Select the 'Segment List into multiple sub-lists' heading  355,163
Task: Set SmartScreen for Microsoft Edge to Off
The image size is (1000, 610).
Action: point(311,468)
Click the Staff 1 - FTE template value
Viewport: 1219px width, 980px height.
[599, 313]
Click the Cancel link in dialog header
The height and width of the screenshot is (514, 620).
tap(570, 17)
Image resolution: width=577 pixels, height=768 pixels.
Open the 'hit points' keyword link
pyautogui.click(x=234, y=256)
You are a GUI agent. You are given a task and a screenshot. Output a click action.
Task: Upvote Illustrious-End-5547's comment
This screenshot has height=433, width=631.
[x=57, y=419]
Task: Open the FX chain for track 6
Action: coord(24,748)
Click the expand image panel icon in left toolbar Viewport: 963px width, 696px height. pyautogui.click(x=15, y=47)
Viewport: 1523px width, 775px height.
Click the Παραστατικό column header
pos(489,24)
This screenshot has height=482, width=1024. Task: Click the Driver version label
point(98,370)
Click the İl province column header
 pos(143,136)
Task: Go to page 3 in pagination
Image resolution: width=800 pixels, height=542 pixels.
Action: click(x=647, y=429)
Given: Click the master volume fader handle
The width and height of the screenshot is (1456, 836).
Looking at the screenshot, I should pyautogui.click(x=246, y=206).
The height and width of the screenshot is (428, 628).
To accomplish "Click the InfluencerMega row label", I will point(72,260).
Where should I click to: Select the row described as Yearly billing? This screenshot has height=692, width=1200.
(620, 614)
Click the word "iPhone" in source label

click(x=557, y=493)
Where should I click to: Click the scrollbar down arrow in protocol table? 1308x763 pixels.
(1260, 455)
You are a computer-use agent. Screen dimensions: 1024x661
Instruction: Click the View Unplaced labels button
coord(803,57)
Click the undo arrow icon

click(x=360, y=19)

============

Your objective -
Each entry above is to be copied out exactly as written.

Solution to this exercise -
Select the 'Segment List into multiple sub-lists' heading  355,163
Task: Set SmartScreen for Microsoft Edge to Off
The image size is (1000, 610).
Action: point(311,468)
Click the Staff 1 - FTE template value
Viewport: 1219px width, 980px height.
[599, 313]
Click the Cancel link in dialog header
The height and width of the screenshot is (514, 620).
tap(570, 17)
Image resolution: width=577 pixels, height=768 pixels.
Open the 'hit points' keyword link
pyautogui.click(x=234, y=256)
You are a GUI agent. You are given a task and a screenshot. Output a click action.
Task: Upvote Illustrious-End-5547's comment
This screenshot has height=433, width=631.
[x=57, y=419]
Task: Open the FX chain for track 6
Action: coord(24,748)
Click the expand image panel icon in left toolbar Viewport: 963px width, 696px height. pyautogui.click(x=15, y=47)
Viewport: 1523px width, 775px height.
Click the Παραστατικό column header
pos(489,24)
This screenshot has height=482, width=1024. Task: Click the Driver version label
point(98,370)
Click the İl province column header
 pos(143,136)
Task: Go to page 3 in pagination
Image resolution: width=800 pixels, height=542 pixels.
Action: click(x=647, y=429)
Given: Click the master volume fader handle
The width and height of the screenshot is (1456, 836).
Looking at the screenshot, I should pyautogui.click(x=246, y=206).
The height and width of the screenshot is (428, 628).
To accomplish "Click the InfluencerMega row label", I will point(72,260).
Where should I click to: Select the row described as Yearly billing? This screenshot has height=692, width=1200.
(620, 614)
Click the word "iPhone" in source label

click(x=557, y=493)
Where should I click to: Click the scrollbar down arrow in protocol table? 1308x763 pixels.
(1260, 455)
You are a computer-use agent. Screen dimensions: 1024x661
Instruction: Click the View Unplaced labels button
coord(803,57)
Click the undo arrow icon

click(x=360, y=19)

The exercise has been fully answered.